Conversation
Adds multi-head attention pooling as an alternative to mean pooling for combining context embeddings in the deep set path. Controlled via attention_pooling, num_heads, and dropout_rate config options. Includes dropout support with proper RNG plumbing through the trainer.
Tests forward pass output shape, equivalence of output shape between mean and attention pooling modes, and dropout deterministic vs stochastic behavior.
jannisborn
left a comment
There was a problem hiding this comment.
Nice job @DhruvaRajwade, the attention pooling implementation looks correct!
Before merging, it would be great to expand the unit tests to:
- also test the case of overlapping context bonds as this is the setting we perform in the paper ablation study
- also test a case with 3 modalities
it should be easy to use pytest.parametrize theCONTEXT_BONDSrather than hard-coding it as class attribute.
Also the black formatter complains, you should be able to fix it via poetry run black .

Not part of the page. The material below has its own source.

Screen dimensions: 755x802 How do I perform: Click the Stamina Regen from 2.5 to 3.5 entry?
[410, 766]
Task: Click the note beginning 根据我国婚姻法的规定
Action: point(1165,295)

Realizing that poetry is a bit outdated, I will refactor to uv in a subsequent PR if I find some time
Adds tests for overlapping context bonds, and a case with three modalities. context_bonds and dim_cond are now pytest.parametrize arguments instead of hardcoded class attributes.
|
Now isort is failing as well @DhruvaRajwade. Just run the CI commands locally before pushing, see here |
|
Ah, my bad, I realized I had a Vim autocmd that reformatted the buffers on save using |
jannisborn
left a comment
There was a problem hiding this comment.
Nice job, before merging let's just increase the package version in the pyproject.toml to 0.1.3
Summary
combining context embeddings in the deep set (
embed_cond_equal=True) path ofConditionalPerturbationNetworkattention_pooling(bool),num_heads(int),dropout_rate(float)attention_poolingdefaults toFalse, soexisting configs and checkpoints are unaffected
Usage
In your model config under
mlp:Files changed
deterministic param, dropout RNG in create_train_state
plumbing through step_fn and loss_fn
shape, output shape equivalence between pooling modes, and dropout
deterministic vs stochastic behavior
Tests
Three new tests in
cmonge/tests/models/test_attention_pooling.py:test_attention_pooling_forward_pass— InstantiatesConditionalPerturbationNetworkwithattention_pooling=True, runs a forwardpass, and verifies the output shape is
(batch_size, dim_data)and non-zero(confirming the residual connection works)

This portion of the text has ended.